The consequence is a sequence of outdoor rooms — connected by paths that grow from the extended urban network — that function as genuine public space rather than leftover traffic infrastructure.
Concept: Porosity and Synergy
The building form follows the master plan geometry through two operations. First, porosity: ground-level passages were cut through the building volume at key points to maintain pedestrian permeability at human scale. This prevents the building from closing off internal space from the street network. Second, interlocking: volumes were offset and overlapped to create mutual outlook between blocks and maximize views into the interior landscape from the residential units.
The ground floor throughout the development is programmed as threshold space — co-working, reading rooms, cultural shops, cafés — belonging to neither the building nor the street exclusively, but activating both.

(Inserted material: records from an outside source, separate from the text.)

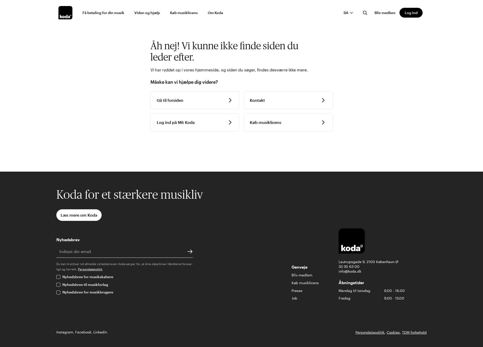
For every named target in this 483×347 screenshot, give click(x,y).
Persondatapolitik (90, 269)
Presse (297, 290)
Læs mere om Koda (79, 215)
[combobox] (348, 12)
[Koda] (65, 12)
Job (294, 298)
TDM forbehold (414, 332)
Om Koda (215, 13)
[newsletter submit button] (190, 251)
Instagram (64, 332)
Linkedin (100, 332)
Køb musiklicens (184, 13)
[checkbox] (58, 277)
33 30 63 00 (349, 266)
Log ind (411, 13)
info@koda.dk (350, 271)
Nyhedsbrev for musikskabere (87, 277)
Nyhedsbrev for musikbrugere (87, 292)
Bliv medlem (385, 13)
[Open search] (365, 12)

Facade and Passive Performance
The residential facades incorporate solar protection elements made of stainless steel mesh. The mesh serves multiple simultaneous functions: it reduces direct solar gain and thermal load on the facade, maintains natural air circulation (reducing air-conditioning requirements), provides visual privacy at close range while preserving views from within, and gives the building a distinct material identity — a fine-grained textured surface that reads differently at walking distance than from across the site.
An indirect greening system — vegetation supported by cables or mesh — is integrated into sections of the facade in a second scenario: evergreen planting that protects the facade from wind, snow, and rain in winter while providing additional shading in summer.
Roof Strategy
The roof is treated as productive surface rather than residual space:
- Photovoltaic panels across the primary roof area for on-site energy generation
- Drainage surface collecting rainwater for reuse in irrigation systems
- Green roof sections reducing heat gain in summer by up to 87% and heat loss in winter by up to 37%, and providing a surface for food production on-site
The combination of the mesh facade, green roof, and PV array constitutes a passive-first environmental strategy that reduces the mechanical systems load across the development.